I did, and it never ceased to amaze me because it was the weirdest thing. Of all my girlfriends, he’d bonded with Min. He really liked Aruna, but it was more sisterly, like he couldn’t say anything bad to her. He tolerated Catherine, and I got that. She could be a bit high-handed, conceited, and snooty, but I adored her. Janet, Ian wasn’t sure about. He liked her well enough, but she was definitely more my friend than anything else.
Min, however, he gelled with. She was low-key, blunt, prickly, did not suffer fools, and she had an affinity for all the same video games Ian did, from Call of Duty to Horizon to Borderlands. They played online with others, and it was uber-nerdy. They took it very seriously, and I’d been banned from playing or talking to either of them when they were on a “mission.” They even had headsets. Ian bought them at Christmas, and Min cried over FaceTime when she opened her present. Her new boyfriend, Jensen Drake, who owned a very well-respected custom car shop there in Burbank, had given her a ring—the ring—and she’d seriously been more excited about the headset. I apologized to Jensen, who just grinned and said that was why he loved her.
They made an interesting pair, the thousand-dollar-an-hour criminal attorney and the tatted-up car guy. They met at a fundraiser, and Min took one look and moved toward him, he said, like a shark in the water. He was entranced. She was beautiful and scary, and he told me he never knew what hit him. He wanted to marry her on their second date; she was worried he was too clingy. She finally agreed to move in with him because his house in Topanga Canyon was apparently just lovely. She could breathe there. That was a very good thing.
Jensen had impressed Ian, as he’d been a Navy SEAL who got out when he realized he wanted more for his life, and that included art and a family. With Min agreeing to marry him—even if the Harry Winston ring on her finger played second fiddle to a gaming headset—he had everything he wanted. Ian told me he knew the feeling.
“So you told Min all about your promotion?” I asked.
“Yeah.”
I smiled.
“What? She gets me.”
I knew that. “Did she have any advice? I mean, she always does, right?”
“She did.”
“What was it?”
“To be my best self.”
I squinted at him. “The fuck does that mean?”
“I have no clue, but she was really pleased about my promotion—and yours—so that’s—”
“You got a promotion too?” Aruna yelled.
“God,” I groaned.
She swatted me, hard, and I rubbed my bicep as I told her all about Custodial, and then Ian explained what he was doing as well.

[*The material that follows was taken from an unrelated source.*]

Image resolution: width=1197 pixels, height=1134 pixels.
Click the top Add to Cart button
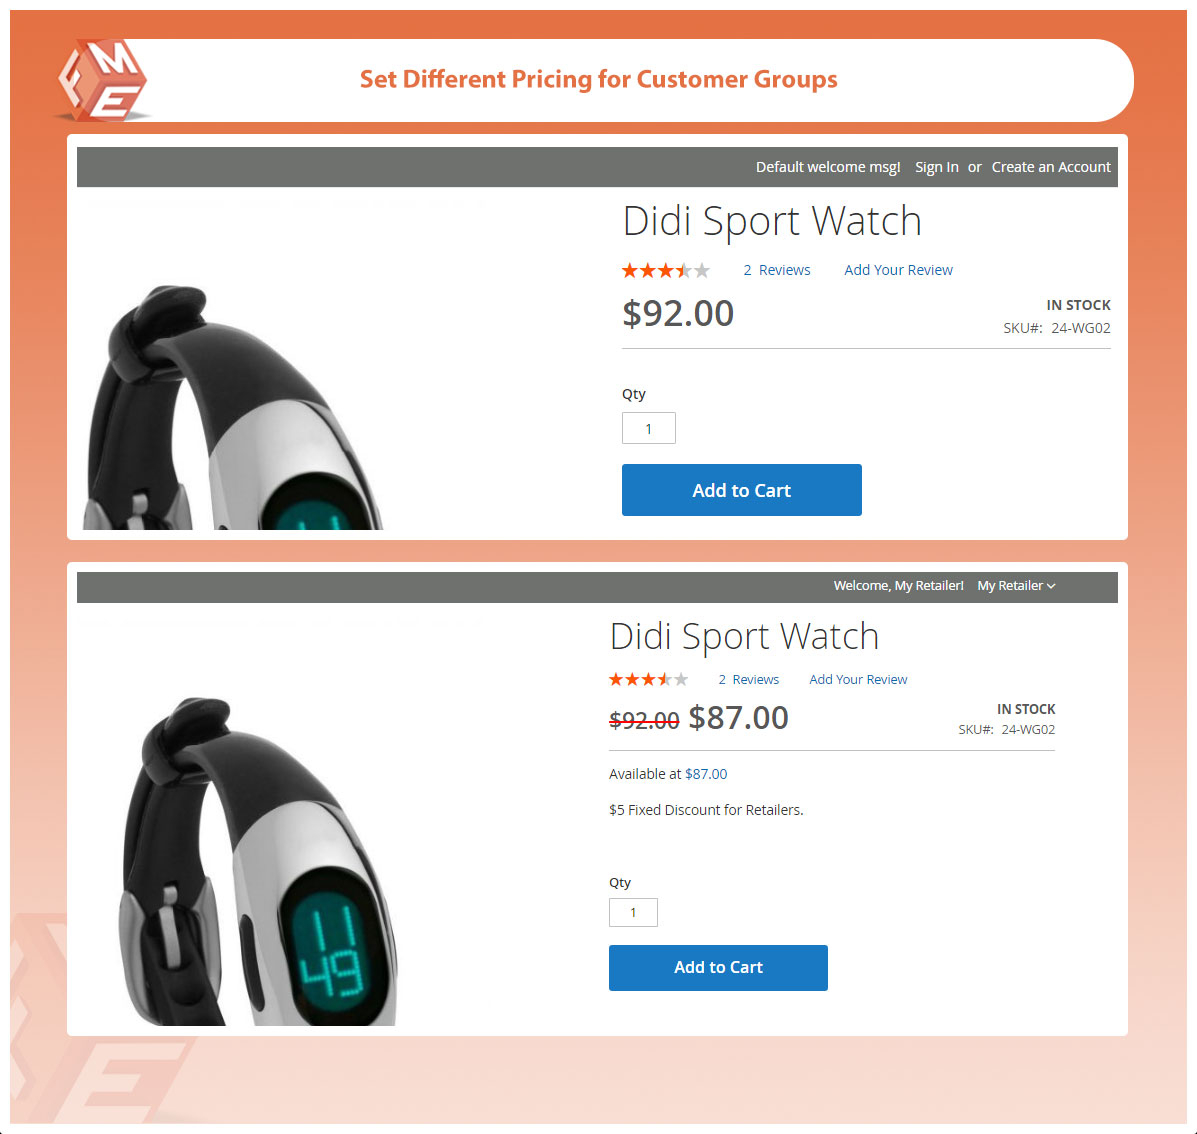(741, 490)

“Ohmygod, that’s perfect for you guys,” she sighed, beaming. “You were a ward of the state too; you’ll know exactly how to talk to those kids to make them feel cared for. My goodness, but your boss is a smart man. Moving Ian into a position where he can use his natural bossiness to cut through the red tape—”
“Hey!”
“—and you being a caretaker of kids since you suck at being a grown-up sometimes, especially in terms of your personal safety.”
“I… what?” I griped.
“That chief deputy, what a clever, clever man.”

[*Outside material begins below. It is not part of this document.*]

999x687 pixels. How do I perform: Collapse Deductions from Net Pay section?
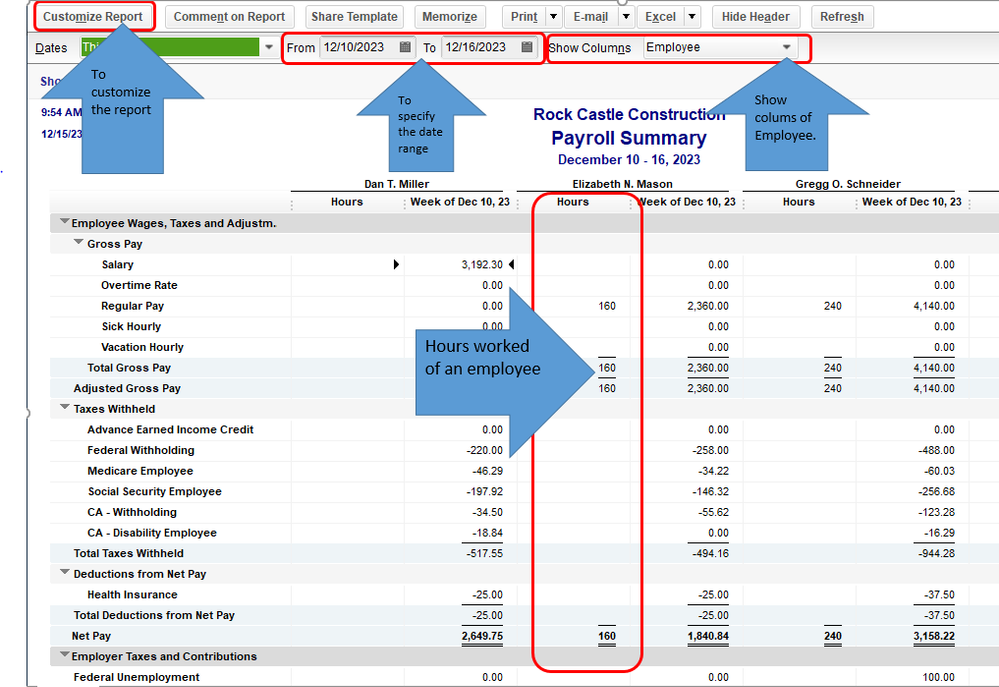[65, 574]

I really couldn’t disagree.
Chapter 11
MY PHONE woke me early the following morning, much too early for a Saturday, and when I moved, still tangled with Ian, he tightened his grip on me, as was his instinct.
“Phone,” I muttered, and he reached over me to grab it and hand it over at the same time his went off.
“Oh, what the hell,” he grumbled, rolling toward his nightstand to grab it as Chickie laid his head on the end of the bed to look at us. A voice blasted at me as soon as I answered it.